This suggests that the corrections of the NN violate the brittle model physics, as highly damaged areas are usually linked to high deformation rates. Is this correct? If so, please comment on this also in the text, and if there is a way to design a network that computes corrections in accordance with the physical laws of the model.
L456-457: Therefore, using such a mapping into Cartesian space, we can apply CNNs, which can efficiently scale to larger, Arctic-wide, models.
Are you talking about Arctic-wide models on unstructured grids? Or why is the mapping needed? Please clarify the text.
L462-463: As processes have no discretized resolution in realworld, we would have difficulties to find the right resolution for the projection in such cases.

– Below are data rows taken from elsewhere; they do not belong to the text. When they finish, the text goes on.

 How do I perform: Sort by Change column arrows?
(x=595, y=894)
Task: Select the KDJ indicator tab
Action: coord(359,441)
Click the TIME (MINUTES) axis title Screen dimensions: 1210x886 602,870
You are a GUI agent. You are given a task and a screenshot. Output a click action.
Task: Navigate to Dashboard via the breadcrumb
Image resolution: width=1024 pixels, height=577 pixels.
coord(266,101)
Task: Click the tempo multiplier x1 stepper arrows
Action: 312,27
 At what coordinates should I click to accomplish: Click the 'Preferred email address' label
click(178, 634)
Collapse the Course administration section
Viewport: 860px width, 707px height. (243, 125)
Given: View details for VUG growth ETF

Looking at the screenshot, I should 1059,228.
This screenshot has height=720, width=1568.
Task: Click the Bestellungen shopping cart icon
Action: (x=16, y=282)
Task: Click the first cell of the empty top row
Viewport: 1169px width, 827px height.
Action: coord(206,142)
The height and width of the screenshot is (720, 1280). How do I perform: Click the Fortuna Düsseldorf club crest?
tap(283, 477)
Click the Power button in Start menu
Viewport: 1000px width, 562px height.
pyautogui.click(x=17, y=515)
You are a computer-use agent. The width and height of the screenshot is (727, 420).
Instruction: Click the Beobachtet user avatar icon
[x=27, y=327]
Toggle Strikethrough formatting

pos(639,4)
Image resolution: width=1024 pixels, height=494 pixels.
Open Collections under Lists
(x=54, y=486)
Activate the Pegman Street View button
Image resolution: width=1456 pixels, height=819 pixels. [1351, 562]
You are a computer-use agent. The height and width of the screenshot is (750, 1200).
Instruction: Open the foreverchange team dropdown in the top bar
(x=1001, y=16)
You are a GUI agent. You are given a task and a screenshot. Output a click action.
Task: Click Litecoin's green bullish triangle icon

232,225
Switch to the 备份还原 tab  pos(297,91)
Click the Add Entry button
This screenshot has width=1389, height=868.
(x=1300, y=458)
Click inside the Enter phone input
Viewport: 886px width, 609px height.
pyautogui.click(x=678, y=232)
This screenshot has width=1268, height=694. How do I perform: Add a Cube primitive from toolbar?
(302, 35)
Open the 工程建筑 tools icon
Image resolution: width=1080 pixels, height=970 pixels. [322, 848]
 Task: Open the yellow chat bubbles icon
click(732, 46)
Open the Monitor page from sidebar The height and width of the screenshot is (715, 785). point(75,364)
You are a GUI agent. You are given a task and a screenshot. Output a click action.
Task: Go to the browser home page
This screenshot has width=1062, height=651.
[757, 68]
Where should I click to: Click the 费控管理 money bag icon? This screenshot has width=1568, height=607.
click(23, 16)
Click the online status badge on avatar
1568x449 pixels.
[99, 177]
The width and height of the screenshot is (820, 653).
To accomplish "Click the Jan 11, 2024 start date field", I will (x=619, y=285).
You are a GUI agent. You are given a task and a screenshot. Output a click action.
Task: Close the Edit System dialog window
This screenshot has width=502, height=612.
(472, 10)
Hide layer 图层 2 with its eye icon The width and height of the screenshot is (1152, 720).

Isn’t that only an issue if you would aim to train a correction with observations? If it is a model, then you would always know the resolution of resolved scales. Please clarify
L462: truth
Please clarify what is meant by truth: the high-resolution simulation or something different
L464: this argument
What argument?
L503: The only way is therefore to improve the forecast model, thereby changing its attractor.
What about updating the forecasting model at higher frequencies? Please comment.
L530-532: Mapping the input data into a Cartesian space that has a higher resolution than the original space, such scalable convolutional neural networks can be applied for feature extraction in sea-ice models defined on a triangular or unstructured grid.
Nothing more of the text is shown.